Danish fans probably never thought they’d get the chance to cheer on their football team in a major football tournament on home soil.
Watching them win just over the Øresund in Sweden to claim Euro 1992 was the closest they’d ever get, they must have thought.
So, the news that Euro 2020 would be co-hosted by upwards of ten different cities was an unexpected joy to many – and the eventual confirmation that Parken would host four games a chance to take part in history.
Getting a ticket has never been harder
Tickets acquired, they were all set, only to learn that the tournament had been postponed by a year.
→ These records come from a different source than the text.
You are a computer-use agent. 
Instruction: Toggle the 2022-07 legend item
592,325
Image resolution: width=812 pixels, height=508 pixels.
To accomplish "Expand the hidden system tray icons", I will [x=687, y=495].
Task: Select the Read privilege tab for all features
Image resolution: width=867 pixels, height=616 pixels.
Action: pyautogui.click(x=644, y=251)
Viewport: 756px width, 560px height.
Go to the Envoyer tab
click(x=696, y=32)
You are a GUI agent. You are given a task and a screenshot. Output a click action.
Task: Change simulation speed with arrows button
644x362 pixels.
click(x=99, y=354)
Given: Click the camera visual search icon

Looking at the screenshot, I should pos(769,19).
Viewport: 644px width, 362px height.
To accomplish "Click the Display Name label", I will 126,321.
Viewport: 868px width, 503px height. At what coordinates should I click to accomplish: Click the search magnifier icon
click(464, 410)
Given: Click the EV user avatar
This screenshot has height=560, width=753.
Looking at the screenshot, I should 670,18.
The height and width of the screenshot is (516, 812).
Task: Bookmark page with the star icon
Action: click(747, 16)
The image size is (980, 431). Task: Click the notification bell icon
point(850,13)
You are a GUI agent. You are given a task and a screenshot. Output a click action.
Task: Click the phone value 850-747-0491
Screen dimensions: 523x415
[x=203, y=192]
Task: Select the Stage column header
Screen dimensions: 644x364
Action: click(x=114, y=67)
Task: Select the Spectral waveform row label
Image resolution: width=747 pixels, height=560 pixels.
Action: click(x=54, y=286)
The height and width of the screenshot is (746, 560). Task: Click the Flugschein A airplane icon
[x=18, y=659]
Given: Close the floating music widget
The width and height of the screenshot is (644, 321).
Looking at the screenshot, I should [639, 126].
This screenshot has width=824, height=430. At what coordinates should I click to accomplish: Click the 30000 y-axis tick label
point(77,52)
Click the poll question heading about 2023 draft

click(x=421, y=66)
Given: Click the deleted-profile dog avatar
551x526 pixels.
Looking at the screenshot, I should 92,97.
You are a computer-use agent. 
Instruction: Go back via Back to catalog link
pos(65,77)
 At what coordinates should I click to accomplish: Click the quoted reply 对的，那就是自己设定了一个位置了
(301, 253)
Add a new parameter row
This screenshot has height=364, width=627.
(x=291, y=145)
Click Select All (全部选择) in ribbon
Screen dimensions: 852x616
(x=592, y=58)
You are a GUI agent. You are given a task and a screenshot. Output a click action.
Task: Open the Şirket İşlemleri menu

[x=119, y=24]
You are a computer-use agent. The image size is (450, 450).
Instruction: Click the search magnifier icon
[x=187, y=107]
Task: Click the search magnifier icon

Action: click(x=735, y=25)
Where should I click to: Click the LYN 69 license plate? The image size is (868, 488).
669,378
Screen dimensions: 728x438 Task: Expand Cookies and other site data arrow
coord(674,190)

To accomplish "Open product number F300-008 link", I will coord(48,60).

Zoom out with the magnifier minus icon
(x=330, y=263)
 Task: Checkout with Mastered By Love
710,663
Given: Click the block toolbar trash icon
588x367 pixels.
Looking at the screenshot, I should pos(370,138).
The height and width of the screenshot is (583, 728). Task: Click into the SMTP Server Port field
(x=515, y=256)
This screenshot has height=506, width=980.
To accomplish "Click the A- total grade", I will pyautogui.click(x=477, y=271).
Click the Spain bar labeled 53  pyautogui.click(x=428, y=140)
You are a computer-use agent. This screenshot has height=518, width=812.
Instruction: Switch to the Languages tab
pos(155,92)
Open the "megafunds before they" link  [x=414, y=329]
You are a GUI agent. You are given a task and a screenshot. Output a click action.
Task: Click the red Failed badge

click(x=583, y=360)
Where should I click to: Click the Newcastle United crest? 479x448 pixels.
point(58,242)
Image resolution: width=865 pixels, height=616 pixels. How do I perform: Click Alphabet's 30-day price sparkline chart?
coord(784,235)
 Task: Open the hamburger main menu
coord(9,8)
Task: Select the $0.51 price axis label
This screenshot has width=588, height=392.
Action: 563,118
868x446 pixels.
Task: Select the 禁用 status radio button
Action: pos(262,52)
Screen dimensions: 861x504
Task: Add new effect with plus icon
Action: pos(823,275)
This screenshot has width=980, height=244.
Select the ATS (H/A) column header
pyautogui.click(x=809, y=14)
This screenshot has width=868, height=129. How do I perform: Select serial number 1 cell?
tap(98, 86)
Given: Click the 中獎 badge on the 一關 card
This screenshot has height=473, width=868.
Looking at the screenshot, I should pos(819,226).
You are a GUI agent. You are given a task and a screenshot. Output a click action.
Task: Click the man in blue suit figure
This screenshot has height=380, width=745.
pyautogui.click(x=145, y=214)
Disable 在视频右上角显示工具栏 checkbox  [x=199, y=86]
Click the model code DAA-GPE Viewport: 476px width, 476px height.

Now rearranged, only a fraction of the ticket-holders would get to see the matches, as only around 16,000 tickets are available for each game, of which many will end up being taken by the away team’s supporters.
Current holders of tickets will find out their fate in a lottery once the exact number has been confirmed.
Selected few will feel like Charlie Bucket
So today’s news that UEFA is demanding strict restrictions at the three home games against Finland, Belgium, and Russia on June 12, 17 and 21 will hardly put any of them off from attending.
It’s been expected during these corona times that we’ll have to jump through a few hoops to enjoy ourselves. In this case, the rewards more than justify the means.
By the time the games come along, Parken stadium will be housing fans holding tickets considered more precious than the golden ones issued by Willie Wonka.
Special facemasks probably
For those lucky enough to be among the 16,000, their tickets will instruct them when (a 30-minute window) they should turn up at the stadium – in order to stagger the number of fans entering – with a valid corona pass.
Once in, they must wear facemasks – and it is thought likely it will be a special kind chosen by UEFA.
Fans will be seated 150 cm from one another and asked to maintain this distance at all times. Hand-shaking, hugs and high-fives are banned.
Can be tailored slightly
“The European Championship matches are basically based on UEFA’s guidelines – also when it comes to the safety of fans at the stadium,” explained Lene Kryger, the managing director for Euro2020 in Copenhagen, to BT.
“From there, it is up to the 11 host cities to adjust the guidelines so that they harmonise with the authorities’ recommendations with full focus on safety and security for the fans and all other players in the stadium.”
It is still unknown exactly how many Danish fans will be allowed to watch the games. Experts believe that a total of 15,900 fans can be catered to at the matches.